Battleground, Norwalk – Level 1

Warm-up

Weightlifting

Split Jerk (Work up to something heavy)

Dumbbell Strict Press (5×5 Strict with 5 second hold on each rep )

2 Dumbbells from shoulder to overhead with no dip and drive of the legs.

Metcon

Metcon (AMRAP – Reps)

16 Min EMOM

Min 1: 3 Touch N Go Squat Snatches – 40-60%

Min 2: 10 Wipers – Each touch counts as 1

Min 3: 5-10 OHS Same weight as Squat Snatch

Min 4: 5-10 Burpees bar facing Burpees

Endurance

Metcon (Calories)

7:00 Max Airdyne rest 2:00 7:00 Max Airdyne 70% Max Effort

Advanced Work

MU/Pullups Work

Level 1:3x Max Sets of pullups/ or ring rows: 3 Min Rest Between Sets 3x

Level 2: Max Sets of Butterfly Pull ups -only good sets with a min number count… i.e 10 good ones.
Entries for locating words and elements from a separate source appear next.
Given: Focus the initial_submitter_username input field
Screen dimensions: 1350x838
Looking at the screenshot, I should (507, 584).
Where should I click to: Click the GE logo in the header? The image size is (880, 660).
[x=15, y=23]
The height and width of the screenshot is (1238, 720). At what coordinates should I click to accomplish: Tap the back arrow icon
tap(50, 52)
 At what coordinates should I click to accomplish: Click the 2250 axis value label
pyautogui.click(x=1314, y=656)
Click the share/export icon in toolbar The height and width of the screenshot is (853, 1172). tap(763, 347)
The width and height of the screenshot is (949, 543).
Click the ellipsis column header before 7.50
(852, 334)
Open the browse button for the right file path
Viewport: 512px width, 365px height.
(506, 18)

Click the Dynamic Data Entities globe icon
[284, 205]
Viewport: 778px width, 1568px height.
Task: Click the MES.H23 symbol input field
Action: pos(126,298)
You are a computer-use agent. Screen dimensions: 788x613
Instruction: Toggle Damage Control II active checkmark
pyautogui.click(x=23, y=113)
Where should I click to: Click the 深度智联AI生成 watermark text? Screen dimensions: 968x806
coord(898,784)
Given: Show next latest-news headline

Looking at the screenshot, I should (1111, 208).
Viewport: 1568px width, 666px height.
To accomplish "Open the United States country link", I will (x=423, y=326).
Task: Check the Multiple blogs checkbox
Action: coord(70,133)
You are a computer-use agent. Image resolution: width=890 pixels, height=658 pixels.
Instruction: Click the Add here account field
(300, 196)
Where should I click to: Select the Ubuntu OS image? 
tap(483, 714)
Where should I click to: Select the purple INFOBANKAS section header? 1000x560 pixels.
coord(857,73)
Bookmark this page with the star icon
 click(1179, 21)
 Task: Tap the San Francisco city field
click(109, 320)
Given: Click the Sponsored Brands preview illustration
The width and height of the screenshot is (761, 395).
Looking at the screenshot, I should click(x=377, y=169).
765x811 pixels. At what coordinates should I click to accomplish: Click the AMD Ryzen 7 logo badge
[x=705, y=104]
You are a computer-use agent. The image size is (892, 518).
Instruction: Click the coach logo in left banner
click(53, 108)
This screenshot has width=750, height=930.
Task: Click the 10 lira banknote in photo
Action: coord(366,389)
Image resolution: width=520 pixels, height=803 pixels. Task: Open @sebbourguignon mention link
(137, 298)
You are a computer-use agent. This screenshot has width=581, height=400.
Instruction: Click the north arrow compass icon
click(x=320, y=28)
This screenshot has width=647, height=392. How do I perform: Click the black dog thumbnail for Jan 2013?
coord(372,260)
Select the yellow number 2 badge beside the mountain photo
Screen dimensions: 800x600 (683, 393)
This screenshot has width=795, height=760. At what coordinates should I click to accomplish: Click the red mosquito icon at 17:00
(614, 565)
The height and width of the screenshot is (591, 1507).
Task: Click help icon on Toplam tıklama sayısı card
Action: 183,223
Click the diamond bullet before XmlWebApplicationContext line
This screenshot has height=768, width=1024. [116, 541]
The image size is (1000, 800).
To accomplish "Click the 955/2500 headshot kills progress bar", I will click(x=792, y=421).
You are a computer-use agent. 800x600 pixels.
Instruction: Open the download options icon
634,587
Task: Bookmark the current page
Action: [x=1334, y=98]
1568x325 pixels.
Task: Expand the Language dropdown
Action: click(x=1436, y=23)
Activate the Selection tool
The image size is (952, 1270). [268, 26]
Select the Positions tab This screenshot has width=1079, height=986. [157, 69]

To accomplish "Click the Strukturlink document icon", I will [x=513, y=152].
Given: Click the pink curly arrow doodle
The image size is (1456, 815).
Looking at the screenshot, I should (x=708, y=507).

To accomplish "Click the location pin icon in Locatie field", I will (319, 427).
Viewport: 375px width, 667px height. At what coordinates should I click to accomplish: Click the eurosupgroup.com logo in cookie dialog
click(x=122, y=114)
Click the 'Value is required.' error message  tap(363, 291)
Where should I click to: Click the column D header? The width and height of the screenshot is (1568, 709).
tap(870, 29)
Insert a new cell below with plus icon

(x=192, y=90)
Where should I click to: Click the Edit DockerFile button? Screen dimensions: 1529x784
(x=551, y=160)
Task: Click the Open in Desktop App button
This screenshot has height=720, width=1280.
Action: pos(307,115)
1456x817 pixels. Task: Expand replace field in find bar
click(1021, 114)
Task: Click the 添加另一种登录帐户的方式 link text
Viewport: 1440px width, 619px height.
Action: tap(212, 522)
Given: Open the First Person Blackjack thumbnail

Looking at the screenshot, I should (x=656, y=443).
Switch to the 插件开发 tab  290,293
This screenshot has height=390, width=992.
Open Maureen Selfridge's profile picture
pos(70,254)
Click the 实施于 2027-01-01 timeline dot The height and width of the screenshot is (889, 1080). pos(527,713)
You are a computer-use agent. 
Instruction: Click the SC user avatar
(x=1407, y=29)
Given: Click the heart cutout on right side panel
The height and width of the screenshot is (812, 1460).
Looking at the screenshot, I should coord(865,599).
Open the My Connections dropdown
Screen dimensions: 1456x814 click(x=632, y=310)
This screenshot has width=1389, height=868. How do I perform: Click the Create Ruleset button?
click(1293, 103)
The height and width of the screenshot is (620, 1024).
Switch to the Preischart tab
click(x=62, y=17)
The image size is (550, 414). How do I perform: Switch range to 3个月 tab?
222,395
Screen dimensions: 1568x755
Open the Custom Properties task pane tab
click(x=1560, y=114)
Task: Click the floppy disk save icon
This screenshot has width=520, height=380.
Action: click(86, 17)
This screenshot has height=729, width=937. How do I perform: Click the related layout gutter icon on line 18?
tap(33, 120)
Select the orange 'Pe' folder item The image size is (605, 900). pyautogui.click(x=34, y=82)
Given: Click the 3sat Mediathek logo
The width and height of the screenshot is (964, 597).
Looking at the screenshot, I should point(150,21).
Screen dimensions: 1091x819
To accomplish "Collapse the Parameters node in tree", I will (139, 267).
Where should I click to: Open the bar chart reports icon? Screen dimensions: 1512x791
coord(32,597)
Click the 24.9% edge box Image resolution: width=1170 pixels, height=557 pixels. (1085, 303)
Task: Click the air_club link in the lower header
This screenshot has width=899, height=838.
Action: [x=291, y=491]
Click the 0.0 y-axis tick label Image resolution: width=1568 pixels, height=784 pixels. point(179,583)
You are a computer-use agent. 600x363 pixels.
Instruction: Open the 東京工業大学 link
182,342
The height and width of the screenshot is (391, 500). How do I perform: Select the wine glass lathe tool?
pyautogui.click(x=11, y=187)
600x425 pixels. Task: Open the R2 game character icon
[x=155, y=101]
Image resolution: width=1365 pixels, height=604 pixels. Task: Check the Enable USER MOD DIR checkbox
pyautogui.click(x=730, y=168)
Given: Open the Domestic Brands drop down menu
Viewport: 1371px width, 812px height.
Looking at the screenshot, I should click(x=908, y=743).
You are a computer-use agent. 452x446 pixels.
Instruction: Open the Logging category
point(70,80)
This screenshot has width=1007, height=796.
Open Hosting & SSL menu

Goal is 30-50 Butterfly

Level 3: 3x Max sets of muscle ups. If you get less than 3 each set then: Goal is 10-15 MU. If you can’t do that many in a row continue with 2-3 min rest between sets

HSPU/HS Walk

Level 1: 3x Max Sets of HSPU to an abmat 3 Min Rest

Level 2: 3x Max Sets to the floor kipping

Level 3: 2x max strict followed by a set of max kipping rest 3min and repeat

Pistol Work

Level 1: 3x Max Set of Sit and Stands

level 2: 3x Max Sets No Alternating

Level 3: 3x Max Sets with Weight – no alternating

Double Unders

Level 1 : Practice

Level 2: Get 150 Double Unders in even sets.. 10s, 20s, 25s, with min numbers for each

Level 3: Get 300 DU in min big sets… 30s, 50s, etc.